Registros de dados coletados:
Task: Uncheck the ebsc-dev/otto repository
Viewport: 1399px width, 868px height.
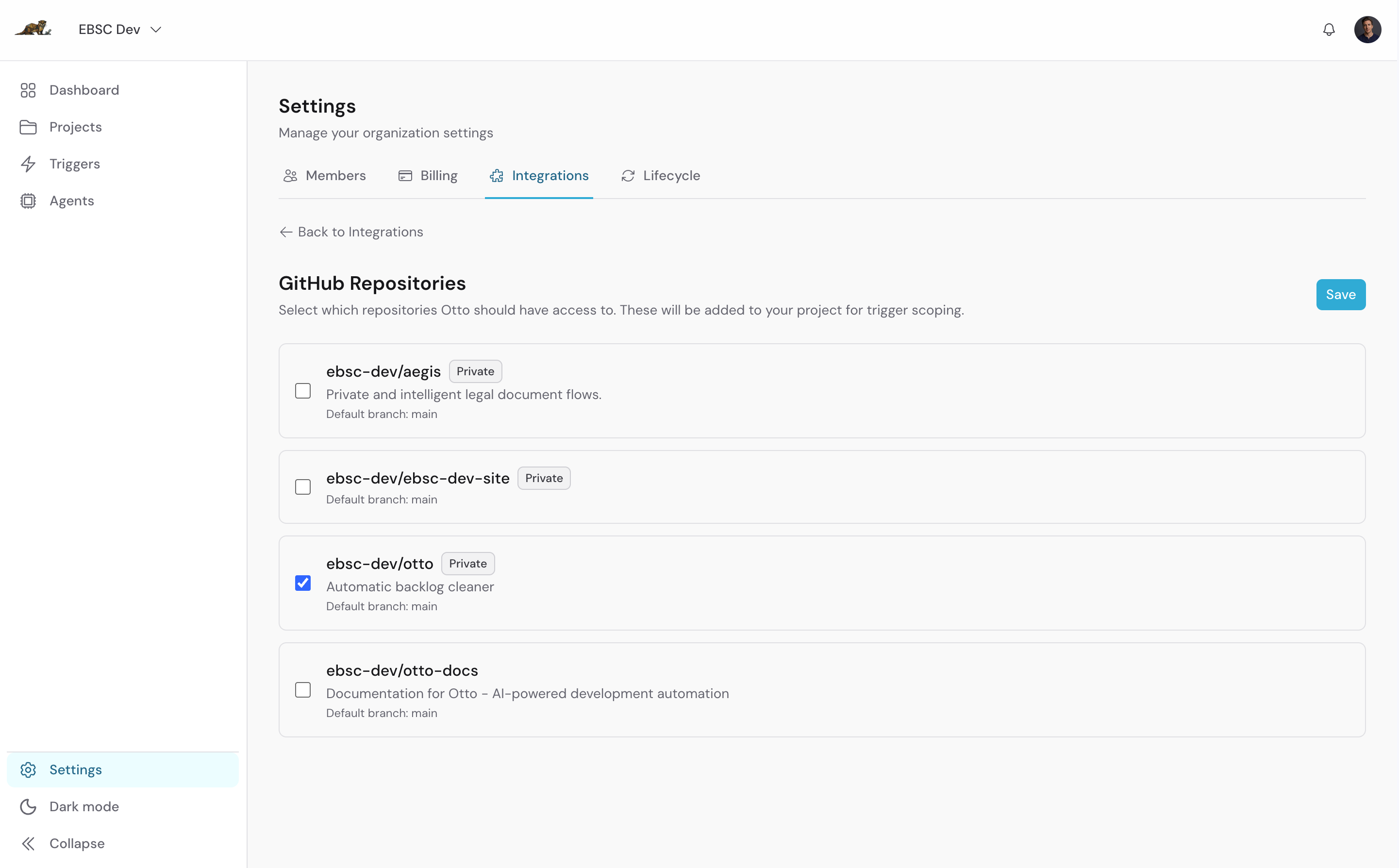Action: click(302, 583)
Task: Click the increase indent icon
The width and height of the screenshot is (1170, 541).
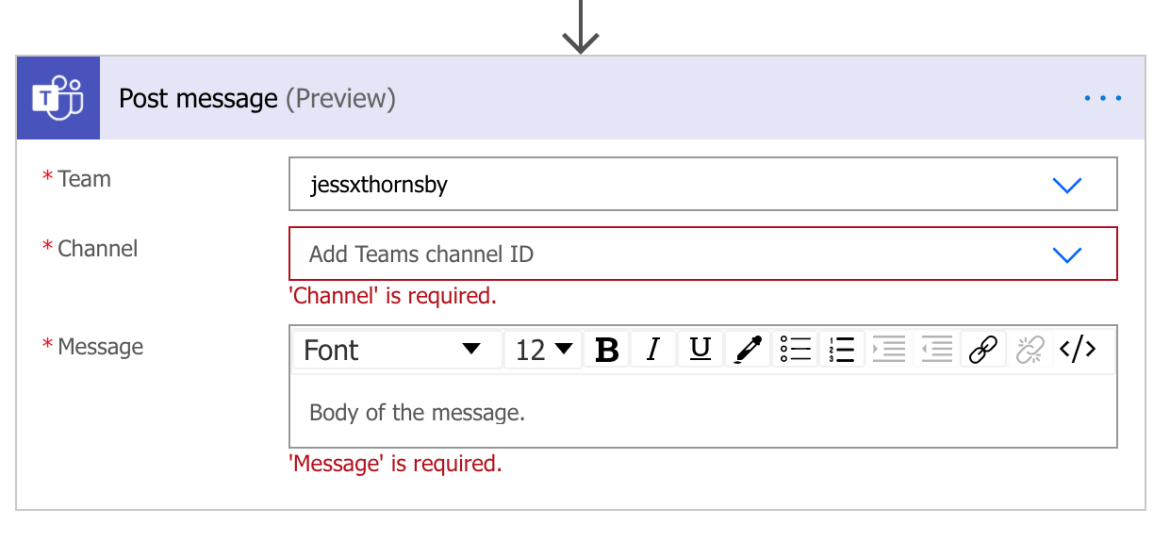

** EXERCÍCIO ESCRITO **
Reescreva as linhas de todos os registros acima como uma lista numerada, deixando de fora as linhas em branco. Não inclua as imagens na resposta.

** SOLUÇÃO DA TAREFA **
1. Task: Uncheck the ebsc-dev/otto repository
2. Viewport: 1399px width, 868px height.
3. Action: click(302, 583)
4. Task: Click the increase indent icon
5. The width and height of the screenshot is (1170, 541).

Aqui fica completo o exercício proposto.